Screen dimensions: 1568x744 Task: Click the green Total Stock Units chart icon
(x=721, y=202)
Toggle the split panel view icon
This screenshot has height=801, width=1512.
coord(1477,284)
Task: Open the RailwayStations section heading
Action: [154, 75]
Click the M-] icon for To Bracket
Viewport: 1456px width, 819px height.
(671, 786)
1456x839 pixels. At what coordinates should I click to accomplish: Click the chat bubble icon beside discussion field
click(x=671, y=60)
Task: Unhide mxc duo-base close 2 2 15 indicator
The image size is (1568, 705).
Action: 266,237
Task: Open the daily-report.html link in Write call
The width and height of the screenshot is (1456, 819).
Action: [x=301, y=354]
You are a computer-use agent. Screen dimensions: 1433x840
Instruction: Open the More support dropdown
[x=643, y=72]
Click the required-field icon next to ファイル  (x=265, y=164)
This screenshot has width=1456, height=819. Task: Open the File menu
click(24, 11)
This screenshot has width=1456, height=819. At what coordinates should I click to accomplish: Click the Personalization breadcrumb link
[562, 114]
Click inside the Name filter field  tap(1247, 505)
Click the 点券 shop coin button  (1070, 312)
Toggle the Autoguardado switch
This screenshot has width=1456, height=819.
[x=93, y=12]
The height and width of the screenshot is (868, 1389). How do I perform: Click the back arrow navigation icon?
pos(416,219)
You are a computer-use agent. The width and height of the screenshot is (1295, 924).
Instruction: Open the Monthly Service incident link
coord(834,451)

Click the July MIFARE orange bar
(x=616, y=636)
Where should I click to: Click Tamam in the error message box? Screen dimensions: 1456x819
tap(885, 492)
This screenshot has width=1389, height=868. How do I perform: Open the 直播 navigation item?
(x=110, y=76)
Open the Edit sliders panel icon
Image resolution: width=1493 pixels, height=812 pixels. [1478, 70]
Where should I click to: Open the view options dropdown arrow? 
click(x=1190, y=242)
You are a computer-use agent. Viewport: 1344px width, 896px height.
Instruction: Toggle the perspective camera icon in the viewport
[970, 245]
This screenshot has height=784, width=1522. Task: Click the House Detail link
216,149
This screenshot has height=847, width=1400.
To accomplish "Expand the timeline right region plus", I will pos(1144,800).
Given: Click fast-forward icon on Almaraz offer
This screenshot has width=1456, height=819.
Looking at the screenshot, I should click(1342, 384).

> Task details
Copy, from the data above, every line where the word "agent" appears.

> Your response
You are a computer-use agent. Screen dimensions: 1433x840
You are a computer-use agent. The width and height of the screenshot is (1295, 924).
You are a computer-use agent. Viewport: 1344px width, 896px height.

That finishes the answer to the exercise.